- Requests -
#1 Print the passage of the CBU theatre article between "The story by" and "secure Marlow's affections.", inclusive.
#2 According to the CBU theatre article, on what date did the cast film its production?
#3 Go on with the CBU theatre article from where it stops.
Start of Source
Instead of performing live however, the CBU cast filmed its production on March 27. It will be available for streaming on the CBU Theatre Arts’ YouTube channel by May 1.

During rehearsals, everyone wore a mask or a face shield, but those came off for filming.

“So many schools aren’t getting a chance to work in person at all. We feel very blessed in that we are,” said Ethan Park, adjunct professor of theatre and the show’s director. “We’re very specific in the precautions we take. I tell them, ‘Take care of yourself, protect the crew, the cast and each other.’”

The story by Oliver Goldsmith takes place in the late 18th century. The play centers around the desire of Hardcastle, a wealthy landowner in the country, to marry off his daughter, Kate Hardcastle, to the well-educated Charles Marlow. A practical joke leads to mistaken identity and causes Kate to “stoop” when she pretends to be a humble barmaid to secure Marlow's affections.

“It still takes place as if it was the late 1700s, but we have thrown in some fun surprises for the audience to update it,” Park said.

Park said the play provides laughs and a message.

“You can look at it as this funny comedy from hundreds of years ago, but it has so much to do with our true self that we put forward,” Park said. “Are we putting on this mask in front of people and not being who we are or not treating people the way we should treat them?”

Dr. Joshua Rodriguez, assistant professor of music theory and composition, wrote the musical score. Park wanted the music to unravel throughout the play, gradually becoming unmoored from the 18th century, Rodriguez said. The music starts with the classical sound of the string quartet and then slowly incorporates instruments and musical styles from other genres and time periods.

“I love storytelling and collaboration—in particular film, theater and dance—and in a year in which so many composers lost work, I’m especially grateful for the work,” Rodriguez said.

Though theatre looks different, cast members said they learned a lot from their roles and enjoyed being on stage.
End of Source
Start of Source excerpt
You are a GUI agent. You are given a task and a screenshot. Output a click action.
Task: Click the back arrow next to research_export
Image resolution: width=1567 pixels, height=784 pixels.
End of Source excerpt
- Written answers -
#1
The story by Oliver Goldsmith takes place in the late 18th century. The play centers around the desire of Hardcastle, a wealthy landowner in the country, to marry off his daughter, Kate Hardcastle, to the well-educated Charles Marlow. A practical joke leads to mistaken identity and causes Kate to “stoop” when she pretends to be a humble barmaid to secure Marlow's affections.

#2 March 27

#3
Sophia Oliveri, a theatre junior who plays Mrs. Hardcastle, said the character took a lot of energy.

“Mrs. Hardcastle is a vocally demanding role. Her vocal pitch goes to the highest heights and the lowest lows,” Oliveri said. “Everything about this character is over the top. It's what I love the most and what was most challenging. I was the first in the makeup chair and the last person out, lathered in layers upon layers of makeup, hairspray and fabric.”

Ryan Lee, a communication studies and comedic arts senior, played Charles Marlow.

“The most challenging part has probably been the British accent,” Lee said. “I wasn’t just focusing on getting the old-timey language in my head, but I was also focusing on doing the accent right.”

Alexis Parsio, a theatre freshman, said she learned about herself while portraying Kate Hardcastle.

“One challenging thing for me has definitely been stepping out in confidence — however, I’d also say, that has been one of the most fun things, too,” Parsio said.

Parsio said she hopes people watching laugh and get lost in a wacky story.

“In a time like this, it’s easy to feel alone to face everything by ourselves, but I think theatre especially can bring people together, connecting everyone watching this silly heartwarming story,” Parsio said.

Lee said the cast had to find new ways to stay motivated in rehearsals beyond that opening-night feeling.

“Energy from a crowd is not easily replicated by any means,” Lee said. “In the end, it all comes down to passion for the art and the joy that comes from telling a story, regardless of the medium.”

Oliveri said the experience made the cast and crew stronger and has proven their resilience and adaptability.

“At the end of the day, I hope the audience is proud of us for what we made for the glory of God in spite of the crazy circumstances,” Oliveri said. “So many other theatres did not have the resources or opportunity to film a mask-free stage show, and yet here is the CBU theatre department.”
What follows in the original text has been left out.